**Excerpted data**:
□ □ □ □ □ □ □

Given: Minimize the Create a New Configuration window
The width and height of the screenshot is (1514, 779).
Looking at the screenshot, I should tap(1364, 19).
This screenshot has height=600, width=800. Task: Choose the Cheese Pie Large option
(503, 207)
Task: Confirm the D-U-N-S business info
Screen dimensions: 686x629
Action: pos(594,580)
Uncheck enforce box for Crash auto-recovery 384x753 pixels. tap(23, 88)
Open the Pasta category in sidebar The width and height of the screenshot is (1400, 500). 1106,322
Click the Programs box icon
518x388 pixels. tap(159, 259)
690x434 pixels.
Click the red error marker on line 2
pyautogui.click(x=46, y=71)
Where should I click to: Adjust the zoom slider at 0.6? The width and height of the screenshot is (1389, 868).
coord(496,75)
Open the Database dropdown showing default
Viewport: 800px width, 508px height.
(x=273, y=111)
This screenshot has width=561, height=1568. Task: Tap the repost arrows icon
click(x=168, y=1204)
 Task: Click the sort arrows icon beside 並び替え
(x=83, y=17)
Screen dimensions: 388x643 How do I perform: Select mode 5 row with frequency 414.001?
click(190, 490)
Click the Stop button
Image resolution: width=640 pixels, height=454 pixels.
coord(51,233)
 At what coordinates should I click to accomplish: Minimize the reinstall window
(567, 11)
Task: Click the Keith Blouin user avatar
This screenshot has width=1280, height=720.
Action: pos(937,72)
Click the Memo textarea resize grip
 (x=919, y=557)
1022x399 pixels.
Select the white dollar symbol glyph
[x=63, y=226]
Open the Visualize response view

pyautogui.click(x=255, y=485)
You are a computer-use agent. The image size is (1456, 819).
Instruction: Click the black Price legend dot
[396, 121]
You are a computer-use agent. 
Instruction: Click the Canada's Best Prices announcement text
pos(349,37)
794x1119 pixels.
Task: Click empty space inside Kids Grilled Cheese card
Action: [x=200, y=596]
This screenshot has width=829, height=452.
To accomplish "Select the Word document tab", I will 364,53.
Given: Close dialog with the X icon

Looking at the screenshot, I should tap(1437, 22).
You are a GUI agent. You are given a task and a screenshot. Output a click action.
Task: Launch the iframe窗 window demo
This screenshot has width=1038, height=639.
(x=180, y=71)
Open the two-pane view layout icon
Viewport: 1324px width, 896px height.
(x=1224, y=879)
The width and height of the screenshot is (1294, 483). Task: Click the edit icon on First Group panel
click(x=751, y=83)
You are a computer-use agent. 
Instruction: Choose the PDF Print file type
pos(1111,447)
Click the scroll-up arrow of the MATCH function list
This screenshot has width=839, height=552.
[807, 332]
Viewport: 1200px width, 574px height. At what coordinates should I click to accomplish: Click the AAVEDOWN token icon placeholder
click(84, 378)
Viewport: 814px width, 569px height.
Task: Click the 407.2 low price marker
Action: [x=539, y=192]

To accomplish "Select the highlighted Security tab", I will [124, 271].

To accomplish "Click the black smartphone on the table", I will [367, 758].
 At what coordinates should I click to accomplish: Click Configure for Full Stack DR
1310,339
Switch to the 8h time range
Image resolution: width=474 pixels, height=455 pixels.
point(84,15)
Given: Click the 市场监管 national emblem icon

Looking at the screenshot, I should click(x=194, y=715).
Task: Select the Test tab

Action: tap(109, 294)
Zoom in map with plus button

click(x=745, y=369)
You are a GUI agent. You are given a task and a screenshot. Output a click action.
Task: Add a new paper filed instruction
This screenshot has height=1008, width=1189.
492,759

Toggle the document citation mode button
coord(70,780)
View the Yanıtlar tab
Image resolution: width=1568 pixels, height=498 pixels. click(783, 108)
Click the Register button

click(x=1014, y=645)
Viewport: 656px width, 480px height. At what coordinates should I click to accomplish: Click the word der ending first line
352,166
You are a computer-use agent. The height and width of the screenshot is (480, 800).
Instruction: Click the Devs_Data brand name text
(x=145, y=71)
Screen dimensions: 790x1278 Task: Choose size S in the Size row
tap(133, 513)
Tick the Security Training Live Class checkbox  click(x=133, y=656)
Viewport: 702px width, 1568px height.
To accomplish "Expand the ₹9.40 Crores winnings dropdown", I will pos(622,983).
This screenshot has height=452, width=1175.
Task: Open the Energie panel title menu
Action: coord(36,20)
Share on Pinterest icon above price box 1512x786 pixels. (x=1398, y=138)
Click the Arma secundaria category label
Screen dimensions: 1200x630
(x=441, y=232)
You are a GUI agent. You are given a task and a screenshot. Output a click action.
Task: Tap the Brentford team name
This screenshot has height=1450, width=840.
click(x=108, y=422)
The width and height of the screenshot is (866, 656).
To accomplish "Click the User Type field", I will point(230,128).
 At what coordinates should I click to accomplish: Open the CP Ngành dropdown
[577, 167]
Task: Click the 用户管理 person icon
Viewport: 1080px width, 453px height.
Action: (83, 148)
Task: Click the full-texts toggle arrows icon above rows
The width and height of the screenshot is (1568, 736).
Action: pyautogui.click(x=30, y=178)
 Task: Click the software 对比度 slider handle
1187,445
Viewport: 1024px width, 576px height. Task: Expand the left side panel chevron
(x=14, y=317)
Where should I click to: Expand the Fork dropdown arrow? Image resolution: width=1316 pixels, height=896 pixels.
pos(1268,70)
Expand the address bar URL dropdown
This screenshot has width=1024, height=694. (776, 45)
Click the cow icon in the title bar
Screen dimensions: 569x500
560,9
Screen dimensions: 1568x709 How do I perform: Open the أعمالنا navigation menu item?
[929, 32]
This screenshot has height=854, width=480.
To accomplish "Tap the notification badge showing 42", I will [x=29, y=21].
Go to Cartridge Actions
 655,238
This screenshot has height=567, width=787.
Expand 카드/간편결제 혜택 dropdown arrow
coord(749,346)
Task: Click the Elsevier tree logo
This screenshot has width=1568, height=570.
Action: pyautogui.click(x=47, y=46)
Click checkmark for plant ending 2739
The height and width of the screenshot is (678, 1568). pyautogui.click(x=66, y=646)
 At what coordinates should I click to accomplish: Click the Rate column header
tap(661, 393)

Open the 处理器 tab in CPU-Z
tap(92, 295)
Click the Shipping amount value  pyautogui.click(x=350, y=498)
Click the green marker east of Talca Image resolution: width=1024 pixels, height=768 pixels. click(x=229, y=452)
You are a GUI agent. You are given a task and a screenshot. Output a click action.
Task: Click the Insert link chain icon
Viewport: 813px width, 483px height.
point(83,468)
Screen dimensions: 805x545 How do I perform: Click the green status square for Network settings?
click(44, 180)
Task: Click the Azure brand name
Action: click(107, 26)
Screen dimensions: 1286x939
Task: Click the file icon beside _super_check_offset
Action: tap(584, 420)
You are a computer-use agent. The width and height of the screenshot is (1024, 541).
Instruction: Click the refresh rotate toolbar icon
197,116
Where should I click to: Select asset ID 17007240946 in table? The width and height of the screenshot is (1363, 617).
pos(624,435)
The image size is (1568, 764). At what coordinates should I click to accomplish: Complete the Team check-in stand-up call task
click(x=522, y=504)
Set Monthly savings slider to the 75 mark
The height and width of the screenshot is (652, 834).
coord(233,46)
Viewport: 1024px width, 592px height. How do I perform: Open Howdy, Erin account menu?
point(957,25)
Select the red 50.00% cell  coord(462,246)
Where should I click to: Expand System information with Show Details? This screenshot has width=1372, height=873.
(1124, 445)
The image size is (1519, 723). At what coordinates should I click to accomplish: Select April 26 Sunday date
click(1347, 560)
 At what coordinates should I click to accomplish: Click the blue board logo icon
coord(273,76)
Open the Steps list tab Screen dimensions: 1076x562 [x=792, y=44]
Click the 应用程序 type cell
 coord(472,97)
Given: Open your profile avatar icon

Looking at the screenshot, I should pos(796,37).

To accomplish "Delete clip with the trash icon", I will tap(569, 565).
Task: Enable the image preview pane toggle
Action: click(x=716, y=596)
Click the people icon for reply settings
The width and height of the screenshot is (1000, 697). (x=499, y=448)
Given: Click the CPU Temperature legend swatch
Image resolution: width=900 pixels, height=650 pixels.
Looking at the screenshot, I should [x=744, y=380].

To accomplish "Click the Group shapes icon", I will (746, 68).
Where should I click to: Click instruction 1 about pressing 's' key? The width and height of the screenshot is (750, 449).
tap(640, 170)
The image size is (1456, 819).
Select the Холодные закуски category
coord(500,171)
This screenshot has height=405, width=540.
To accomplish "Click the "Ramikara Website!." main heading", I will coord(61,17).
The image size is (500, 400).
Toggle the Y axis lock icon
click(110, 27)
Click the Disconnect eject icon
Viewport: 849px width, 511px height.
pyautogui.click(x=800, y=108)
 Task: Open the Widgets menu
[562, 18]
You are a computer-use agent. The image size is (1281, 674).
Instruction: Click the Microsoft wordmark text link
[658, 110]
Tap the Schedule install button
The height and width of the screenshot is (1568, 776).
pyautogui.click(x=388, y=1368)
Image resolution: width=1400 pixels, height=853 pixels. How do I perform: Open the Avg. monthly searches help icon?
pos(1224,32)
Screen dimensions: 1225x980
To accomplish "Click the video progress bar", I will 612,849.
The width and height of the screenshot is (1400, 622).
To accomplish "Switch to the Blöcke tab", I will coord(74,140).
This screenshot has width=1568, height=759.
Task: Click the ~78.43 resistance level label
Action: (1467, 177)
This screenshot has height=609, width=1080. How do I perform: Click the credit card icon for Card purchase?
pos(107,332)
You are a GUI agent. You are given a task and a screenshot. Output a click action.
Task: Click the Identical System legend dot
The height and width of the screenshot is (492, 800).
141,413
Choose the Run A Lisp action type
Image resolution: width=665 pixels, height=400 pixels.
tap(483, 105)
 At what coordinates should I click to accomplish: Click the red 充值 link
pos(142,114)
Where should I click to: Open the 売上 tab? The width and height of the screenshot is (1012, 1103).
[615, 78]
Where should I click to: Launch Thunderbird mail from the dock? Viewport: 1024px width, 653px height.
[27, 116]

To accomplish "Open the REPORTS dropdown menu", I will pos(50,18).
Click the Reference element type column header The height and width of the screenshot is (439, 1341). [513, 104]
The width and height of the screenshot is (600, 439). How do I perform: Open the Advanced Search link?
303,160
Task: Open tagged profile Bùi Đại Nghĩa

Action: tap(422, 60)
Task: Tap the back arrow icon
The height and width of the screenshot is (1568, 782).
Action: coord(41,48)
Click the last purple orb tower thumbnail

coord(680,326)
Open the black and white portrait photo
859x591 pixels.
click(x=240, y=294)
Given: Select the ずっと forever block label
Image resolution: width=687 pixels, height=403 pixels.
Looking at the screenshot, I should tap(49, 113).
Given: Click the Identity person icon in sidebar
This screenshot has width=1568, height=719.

□ □ □ □ □ □ □

**Exercise**: Wherever the string "list" occurs in the data, copy the line that holds it.

**Answer**:
Click the scroll-up arrow of the MATCH function list
Open the Steps list tab Screen dimensions: 1076x562 [x=792, y=44]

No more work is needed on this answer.